VOA Director Amanda Bennett: “I want to point out that there was no Chinese government pressure, there was no US government pressure. All the decisions made inside the Voices of America were made in the service of high journalistic integrity. And unfortunately I am sorry we can’t tell you anything because of privacy and labor issues, and we cannot tell you the reasons why things are happening, but I’d like to assure you that….first of all, talking about censorship, you just mentioned something that’s very important–an hour and 18 minutes. The Guo Wengui interview appeared on Voice of America for an hour and 18 minutes. Every decision that was made regarding that–every management decision that was made regarding that interview was made in the service of journalistic integrity.”
Amanda Bennett’s husband is reported to have major business interests in China.
U.S. laws do not forbid USAGM officials or their family members to have substantial private or corporate business interests in countries such as China or Russia, but they raise questions about potential conflicts of interest and, in the opinion of critics, should be avoided for high-level Voice of America officials and other USAGM employees.
Prior to the shortening of VOA’s live interview with Guo Wengui in April last year, Chinese government officials made vague threats to VOA correspondent in Beijing that they would take retaliatory actions if VOA would proceed with the interview. Apparently only after these Chinese regime threats were made, senior VOA officials became concerned and reportedly first tried to get the live TV and social media interview, already approved and announced to the audience, canceled and have the entire interview pre-recorded. When met with resistance from VOA Mandarin Service journalists, senior managers reportedly tried to have the live interview shortened to 15 minutes but apparently would not put a specific order to that effect in writing. “I could hear the panic in their voices when they called me and my colleagues,” Gong was quoted by sources as telling USAGM officials. She reportedly added, “they dared not to give a direct order” as “they knew how bad it looked to the public if a well-promoted and widely-expected program was canceled or cut short in the last minute.”
According to inside agency sources, the Chinese Embassy in Washington repeatedly placed phone calls to VOA officials and was called back by Bennett’s deputy Sandy Sugawara.
According to inside agency sources, Gong told USAGM officials that she does not regret her attempt to air the entire live interview with Guo Wengui who would not agree to pre-record the interview fearing that VOA officials might try to have it censored.

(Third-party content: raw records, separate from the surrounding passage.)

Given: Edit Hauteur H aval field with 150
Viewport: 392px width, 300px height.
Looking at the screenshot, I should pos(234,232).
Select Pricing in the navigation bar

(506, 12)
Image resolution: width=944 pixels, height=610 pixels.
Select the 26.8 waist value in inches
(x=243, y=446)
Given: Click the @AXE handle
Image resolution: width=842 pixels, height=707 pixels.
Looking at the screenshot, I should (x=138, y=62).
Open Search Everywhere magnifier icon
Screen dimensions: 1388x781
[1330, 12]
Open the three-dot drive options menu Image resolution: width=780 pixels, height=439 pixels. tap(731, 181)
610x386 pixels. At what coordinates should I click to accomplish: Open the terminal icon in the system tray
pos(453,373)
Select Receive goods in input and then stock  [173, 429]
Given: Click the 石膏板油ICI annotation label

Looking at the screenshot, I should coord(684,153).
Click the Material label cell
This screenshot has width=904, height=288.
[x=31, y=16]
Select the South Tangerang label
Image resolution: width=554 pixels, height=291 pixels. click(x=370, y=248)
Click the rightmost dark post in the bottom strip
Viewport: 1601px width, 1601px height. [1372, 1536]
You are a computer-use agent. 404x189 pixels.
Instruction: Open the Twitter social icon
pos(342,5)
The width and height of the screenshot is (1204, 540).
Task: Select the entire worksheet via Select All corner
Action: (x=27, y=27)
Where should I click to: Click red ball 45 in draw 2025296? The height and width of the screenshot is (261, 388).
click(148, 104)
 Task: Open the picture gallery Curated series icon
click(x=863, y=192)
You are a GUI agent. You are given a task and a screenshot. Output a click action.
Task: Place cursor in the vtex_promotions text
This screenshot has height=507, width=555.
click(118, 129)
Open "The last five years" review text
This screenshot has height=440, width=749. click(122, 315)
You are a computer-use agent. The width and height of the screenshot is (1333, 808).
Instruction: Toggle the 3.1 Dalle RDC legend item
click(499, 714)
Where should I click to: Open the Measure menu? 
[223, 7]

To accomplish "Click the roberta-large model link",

Suspended VOA Mandarin Service Chief Dr. Sasha Gong: “I fiercely disagreed with the suggestion from the VOA top management to cancel the Guo Wengui interview. It made zero sense to me that VOA would cave when facing vicious pressure from the totalitarian Chinese government. To me, we, the VOA journalists, should be the front line soldiers in guarding press freedom.”
“If you find any fault, let it be mine, and mine alone,” Gong was quoted as telling USAGM officials, urging them not to punish any of her VOA China Branch colleagues.